| Data provided |

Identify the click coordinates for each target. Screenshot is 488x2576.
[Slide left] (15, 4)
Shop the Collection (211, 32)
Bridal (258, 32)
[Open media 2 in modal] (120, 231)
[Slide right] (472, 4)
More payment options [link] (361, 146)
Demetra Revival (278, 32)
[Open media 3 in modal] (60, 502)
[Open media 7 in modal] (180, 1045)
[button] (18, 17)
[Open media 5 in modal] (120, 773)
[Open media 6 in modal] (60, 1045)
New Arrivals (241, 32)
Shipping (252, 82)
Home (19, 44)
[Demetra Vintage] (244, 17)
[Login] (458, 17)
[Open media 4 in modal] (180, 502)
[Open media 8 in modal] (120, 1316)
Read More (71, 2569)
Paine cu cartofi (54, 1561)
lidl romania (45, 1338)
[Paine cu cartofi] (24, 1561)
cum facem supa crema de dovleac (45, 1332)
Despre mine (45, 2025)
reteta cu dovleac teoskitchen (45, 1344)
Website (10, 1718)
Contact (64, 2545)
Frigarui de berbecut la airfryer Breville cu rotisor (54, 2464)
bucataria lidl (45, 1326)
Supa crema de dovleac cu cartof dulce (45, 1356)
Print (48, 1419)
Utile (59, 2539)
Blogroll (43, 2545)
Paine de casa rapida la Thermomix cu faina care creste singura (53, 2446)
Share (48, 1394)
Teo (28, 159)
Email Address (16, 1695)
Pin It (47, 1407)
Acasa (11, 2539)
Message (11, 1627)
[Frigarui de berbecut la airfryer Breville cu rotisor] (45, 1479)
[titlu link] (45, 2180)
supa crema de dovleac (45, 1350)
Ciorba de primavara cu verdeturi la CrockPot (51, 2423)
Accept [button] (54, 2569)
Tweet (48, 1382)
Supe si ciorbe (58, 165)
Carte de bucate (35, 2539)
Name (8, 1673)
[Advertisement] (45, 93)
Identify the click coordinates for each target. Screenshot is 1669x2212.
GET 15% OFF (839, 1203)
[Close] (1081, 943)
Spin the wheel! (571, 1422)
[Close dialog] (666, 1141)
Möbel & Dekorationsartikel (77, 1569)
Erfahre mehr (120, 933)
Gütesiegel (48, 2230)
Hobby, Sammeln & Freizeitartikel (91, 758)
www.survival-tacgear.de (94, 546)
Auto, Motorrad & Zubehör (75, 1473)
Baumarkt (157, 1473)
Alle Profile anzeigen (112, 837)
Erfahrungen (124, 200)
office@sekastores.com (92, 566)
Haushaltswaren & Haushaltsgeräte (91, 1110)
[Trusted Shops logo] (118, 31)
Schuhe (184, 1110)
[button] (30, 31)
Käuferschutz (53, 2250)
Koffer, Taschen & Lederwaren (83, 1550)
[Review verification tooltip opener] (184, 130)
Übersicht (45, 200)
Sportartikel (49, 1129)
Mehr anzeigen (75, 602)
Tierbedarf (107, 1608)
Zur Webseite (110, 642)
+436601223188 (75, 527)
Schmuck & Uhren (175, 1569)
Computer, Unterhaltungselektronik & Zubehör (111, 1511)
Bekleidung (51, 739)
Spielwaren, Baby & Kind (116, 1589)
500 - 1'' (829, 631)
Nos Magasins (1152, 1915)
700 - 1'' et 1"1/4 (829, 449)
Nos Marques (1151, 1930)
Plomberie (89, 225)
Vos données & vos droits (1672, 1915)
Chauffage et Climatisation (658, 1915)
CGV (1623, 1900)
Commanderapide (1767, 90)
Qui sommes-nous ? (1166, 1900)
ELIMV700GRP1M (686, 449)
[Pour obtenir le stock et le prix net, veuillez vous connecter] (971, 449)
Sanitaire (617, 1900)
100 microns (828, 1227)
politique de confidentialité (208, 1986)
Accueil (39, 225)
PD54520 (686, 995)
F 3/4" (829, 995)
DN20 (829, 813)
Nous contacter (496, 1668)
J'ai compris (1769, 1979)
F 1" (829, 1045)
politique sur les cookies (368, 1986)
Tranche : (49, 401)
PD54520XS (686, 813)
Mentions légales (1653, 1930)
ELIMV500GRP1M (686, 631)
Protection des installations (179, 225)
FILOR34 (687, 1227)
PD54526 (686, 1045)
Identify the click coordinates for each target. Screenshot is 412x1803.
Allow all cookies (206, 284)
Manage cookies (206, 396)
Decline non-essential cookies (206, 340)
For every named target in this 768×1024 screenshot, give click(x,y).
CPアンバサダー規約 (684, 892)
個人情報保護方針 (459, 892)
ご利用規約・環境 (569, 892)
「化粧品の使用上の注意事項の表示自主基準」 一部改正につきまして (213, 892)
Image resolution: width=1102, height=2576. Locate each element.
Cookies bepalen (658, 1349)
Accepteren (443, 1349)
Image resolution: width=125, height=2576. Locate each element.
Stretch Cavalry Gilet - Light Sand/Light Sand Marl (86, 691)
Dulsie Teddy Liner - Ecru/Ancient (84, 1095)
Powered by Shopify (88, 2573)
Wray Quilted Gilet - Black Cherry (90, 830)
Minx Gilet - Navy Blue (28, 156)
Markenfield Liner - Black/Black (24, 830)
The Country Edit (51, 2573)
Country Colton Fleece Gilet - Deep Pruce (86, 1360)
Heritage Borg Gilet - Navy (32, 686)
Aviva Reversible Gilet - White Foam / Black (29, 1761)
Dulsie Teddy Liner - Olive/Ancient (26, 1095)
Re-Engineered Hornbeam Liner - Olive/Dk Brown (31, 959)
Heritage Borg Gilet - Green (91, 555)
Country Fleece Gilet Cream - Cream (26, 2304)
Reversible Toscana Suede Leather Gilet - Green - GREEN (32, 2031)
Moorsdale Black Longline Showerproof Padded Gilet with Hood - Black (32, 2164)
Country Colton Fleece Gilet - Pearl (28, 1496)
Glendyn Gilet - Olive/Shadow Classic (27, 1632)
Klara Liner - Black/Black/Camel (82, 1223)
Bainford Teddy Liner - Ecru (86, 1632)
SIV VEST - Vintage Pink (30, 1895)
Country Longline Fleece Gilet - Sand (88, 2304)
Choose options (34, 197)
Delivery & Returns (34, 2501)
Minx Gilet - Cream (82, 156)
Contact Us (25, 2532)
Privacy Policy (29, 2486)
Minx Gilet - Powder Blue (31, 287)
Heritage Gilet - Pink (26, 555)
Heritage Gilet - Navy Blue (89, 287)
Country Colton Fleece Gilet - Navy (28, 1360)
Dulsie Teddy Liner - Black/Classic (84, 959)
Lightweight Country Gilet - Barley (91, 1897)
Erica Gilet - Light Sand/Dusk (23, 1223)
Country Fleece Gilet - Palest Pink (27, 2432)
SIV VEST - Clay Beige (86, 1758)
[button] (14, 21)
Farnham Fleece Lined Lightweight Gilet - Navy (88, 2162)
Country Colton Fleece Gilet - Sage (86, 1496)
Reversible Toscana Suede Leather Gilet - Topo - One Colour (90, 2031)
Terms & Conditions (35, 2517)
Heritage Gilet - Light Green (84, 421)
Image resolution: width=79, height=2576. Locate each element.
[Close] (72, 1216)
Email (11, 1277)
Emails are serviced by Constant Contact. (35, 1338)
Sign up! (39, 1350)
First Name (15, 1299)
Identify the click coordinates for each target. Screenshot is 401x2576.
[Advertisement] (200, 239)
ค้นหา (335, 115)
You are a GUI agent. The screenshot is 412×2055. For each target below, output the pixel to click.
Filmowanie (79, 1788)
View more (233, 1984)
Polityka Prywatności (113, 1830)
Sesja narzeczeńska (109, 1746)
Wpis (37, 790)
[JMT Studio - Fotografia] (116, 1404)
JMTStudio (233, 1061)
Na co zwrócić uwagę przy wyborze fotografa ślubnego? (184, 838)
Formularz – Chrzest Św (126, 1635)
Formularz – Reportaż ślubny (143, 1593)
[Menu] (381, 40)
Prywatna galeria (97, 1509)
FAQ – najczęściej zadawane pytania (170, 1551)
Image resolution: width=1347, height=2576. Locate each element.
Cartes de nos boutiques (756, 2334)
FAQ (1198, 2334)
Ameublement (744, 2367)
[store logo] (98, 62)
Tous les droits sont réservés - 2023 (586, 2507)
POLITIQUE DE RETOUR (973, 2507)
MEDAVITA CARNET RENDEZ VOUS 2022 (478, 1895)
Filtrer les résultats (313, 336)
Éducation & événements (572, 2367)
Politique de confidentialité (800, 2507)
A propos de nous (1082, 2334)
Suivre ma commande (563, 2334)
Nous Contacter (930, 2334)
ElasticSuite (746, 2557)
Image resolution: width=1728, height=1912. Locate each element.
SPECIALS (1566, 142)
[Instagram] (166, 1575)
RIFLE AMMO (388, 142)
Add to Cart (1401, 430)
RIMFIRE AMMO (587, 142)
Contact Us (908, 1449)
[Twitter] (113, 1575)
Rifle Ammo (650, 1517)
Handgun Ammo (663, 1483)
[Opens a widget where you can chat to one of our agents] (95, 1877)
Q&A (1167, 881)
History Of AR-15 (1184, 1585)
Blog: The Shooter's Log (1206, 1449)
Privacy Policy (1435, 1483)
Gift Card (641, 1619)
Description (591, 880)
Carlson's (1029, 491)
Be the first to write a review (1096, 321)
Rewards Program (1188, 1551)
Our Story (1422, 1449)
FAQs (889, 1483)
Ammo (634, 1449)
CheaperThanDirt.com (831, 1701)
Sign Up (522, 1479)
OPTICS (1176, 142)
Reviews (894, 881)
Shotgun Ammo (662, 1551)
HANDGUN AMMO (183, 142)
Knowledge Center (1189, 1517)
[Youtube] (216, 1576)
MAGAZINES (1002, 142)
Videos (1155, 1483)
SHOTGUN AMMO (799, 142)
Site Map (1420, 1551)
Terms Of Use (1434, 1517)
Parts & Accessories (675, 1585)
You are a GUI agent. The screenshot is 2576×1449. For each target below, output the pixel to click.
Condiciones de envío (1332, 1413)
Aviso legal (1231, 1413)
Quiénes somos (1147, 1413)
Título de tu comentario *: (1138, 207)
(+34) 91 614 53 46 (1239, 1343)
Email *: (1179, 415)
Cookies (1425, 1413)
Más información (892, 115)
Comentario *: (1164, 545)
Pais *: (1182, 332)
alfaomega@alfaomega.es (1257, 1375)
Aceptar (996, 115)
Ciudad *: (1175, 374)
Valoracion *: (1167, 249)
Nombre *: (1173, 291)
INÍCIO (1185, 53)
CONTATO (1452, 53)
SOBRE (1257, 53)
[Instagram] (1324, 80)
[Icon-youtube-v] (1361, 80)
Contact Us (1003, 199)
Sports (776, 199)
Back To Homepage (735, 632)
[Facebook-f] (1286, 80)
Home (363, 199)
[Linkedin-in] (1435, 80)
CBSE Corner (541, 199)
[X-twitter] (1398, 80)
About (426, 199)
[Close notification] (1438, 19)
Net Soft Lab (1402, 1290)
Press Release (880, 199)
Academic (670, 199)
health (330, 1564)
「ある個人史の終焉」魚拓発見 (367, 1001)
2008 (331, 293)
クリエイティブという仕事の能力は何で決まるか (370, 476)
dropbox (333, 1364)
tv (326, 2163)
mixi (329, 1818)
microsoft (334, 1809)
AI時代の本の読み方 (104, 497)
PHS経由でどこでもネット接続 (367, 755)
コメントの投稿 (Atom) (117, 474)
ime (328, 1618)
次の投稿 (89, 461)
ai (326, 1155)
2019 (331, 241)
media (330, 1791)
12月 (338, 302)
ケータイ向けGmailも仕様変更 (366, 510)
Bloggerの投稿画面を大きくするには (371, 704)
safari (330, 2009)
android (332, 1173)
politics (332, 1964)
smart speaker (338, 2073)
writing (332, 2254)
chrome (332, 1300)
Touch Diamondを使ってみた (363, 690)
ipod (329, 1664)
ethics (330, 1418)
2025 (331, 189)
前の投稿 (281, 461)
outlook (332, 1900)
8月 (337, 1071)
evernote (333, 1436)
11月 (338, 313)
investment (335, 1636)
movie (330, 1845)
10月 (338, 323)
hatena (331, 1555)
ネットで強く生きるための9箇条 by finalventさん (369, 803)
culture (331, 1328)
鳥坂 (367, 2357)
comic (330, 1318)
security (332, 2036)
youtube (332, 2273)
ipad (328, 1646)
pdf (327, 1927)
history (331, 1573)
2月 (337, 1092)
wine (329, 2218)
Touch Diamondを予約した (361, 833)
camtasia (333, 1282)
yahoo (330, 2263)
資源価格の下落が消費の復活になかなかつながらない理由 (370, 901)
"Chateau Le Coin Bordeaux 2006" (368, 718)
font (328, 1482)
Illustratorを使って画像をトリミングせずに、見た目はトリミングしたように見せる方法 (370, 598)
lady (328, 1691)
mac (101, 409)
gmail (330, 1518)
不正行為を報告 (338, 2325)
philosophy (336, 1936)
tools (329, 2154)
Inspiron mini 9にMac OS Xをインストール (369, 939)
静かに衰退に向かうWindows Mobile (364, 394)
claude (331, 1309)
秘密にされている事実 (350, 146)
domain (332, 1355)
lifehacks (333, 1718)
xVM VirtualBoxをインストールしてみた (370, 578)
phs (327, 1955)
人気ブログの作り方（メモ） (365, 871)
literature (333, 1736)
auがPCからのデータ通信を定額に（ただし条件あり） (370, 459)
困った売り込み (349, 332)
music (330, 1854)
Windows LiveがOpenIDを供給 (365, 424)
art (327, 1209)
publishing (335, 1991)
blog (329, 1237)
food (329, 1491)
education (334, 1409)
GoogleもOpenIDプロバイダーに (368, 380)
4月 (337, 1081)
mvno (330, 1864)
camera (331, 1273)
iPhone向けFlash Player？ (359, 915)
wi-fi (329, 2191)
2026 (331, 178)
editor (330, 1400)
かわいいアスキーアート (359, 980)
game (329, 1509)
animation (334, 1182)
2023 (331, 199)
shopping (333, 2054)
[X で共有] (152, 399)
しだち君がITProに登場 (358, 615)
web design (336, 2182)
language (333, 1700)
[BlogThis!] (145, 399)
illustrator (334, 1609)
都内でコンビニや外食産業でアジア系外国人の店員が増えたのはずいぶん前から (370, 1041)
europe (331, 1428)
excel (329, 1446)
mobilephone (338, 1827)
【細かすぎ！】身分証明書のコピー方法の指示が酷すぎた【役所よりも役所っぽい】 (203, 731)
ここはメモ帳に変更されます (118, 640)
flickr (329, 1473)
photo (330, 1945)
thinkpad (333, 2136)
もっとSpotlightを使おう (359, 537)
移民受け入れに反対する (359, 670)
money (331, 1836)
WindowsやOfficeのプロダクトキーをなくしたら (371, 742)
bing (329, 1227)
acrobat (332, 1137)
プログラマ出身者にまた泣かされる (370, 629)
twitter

| Work instruction |
The answer is the lines above between the line holding "Shop the Collection (211, 32)" and the line holding "Mehr anzeigen (75, 602)", inclusive, each written out exactly, and no others.

| Answer below |
Shop the Collection (211, 32)
Bridal (258, 32)
[Open media 2 in modal] (120, 231)
[Slide right] (472, 4)
More payment options [link] (361, 146)
Demetra Revival (278, 32)
[Open media 3 in modal] (60, 502)
[Open media 7 in modal] (180, 1045)
[button] (18, 17)
[Open media 5 in modal] (120, 773)
[Open media 6 in modal] (60, 1045)
New Arrivals (241, 32)
Shipping (252, 82)
Home (19, 44)
[Demetra Vintage] (244, 17)
[Login] (458, 17)
[Open media 4 in modal] (180, 502)
[Open media 8 in modal] (120, 1316)
Read More (71, 2569)
Paine cu cartofi (54, 1561)
lidl romania (45, 1338)
[Paine cu cartofi] (24, 1561)
cum facem supa crema de dovleac (45, 1332)
Despre mine (45, 2025)
reteta cu dovleac teoskitchen (45, 1344)
Website (10, 1718)
Contact (64, 2545)
Frigarui de berbecut la airfryer Breville cu rotisor (54, 2464)
bucataria lidl (45, 1326)
Supa crema de dovleac cu cartof dulce (45, 1356)
Print (48, 1419)
Utile (59, 2539)
Blogroll (43, 2545)
Paine de casa rapida la Thermomix cu faina care creste singura (53, 2446)
Share (48, 1394)
Teo (28, 159)
Email Address (16, 1695)
Pin It (47, 1407)
Acasa (11, 2539)
Message (11, 1627)
[Frigarui de berbecut la airfryer Breville cu rotisor] (45, 1479)
[titlu link] (45, 2180)
supa crema de dovleac (45, 1350)
Ciorba de primavara cu verdeturi la CrockPot (51, 2423)
Accept [button] (54, 2569)
Tweet (48, 1382)
Supe si ciorbe (58, 165)
Carte de bucate (35, 2539)
Name (8, 1673)
[Advertisement] (45, 93)
Identify the click coordinates for each target. Screenshot is 1669x2212.
GET 15% OFF (839, 1203)
[Close] (1081, 943)
Spin the wheel! (571, 1422)
[Close dialog] (666, 1141)
Möbel & Dekorationsartikel (77, 1569)
Erfahre mehr (120, 933)
Gütesiegel (48, 2230)
Hobby, Sammeln & Freizeitartikel (91, 758)
www.survival-tacgear.de (94, 546)
Auto, Motorrad & Zubehör (75, 1473)
Baumarkt (157, 1473)
Alle Profile anzeigen (112, 837)
Erfahrungen (124, 200)
office@sekastores.com (92, 566)
Haushaltswaren & Haushaltsgeräte (91, 1110)
[Trusted Shops logo] (118, 31)
Schuhe (184, 1110)
[button] (30, 31)
Käuferschutz (53, 2250)
Koffer, Taschen & Lederwaren (83, 1550)
[Review verification tooltip opener] (184, 130)
Übersicht (45, 200)
Sportartikel (49, 1129)
Mehr anzeigen (75, 602)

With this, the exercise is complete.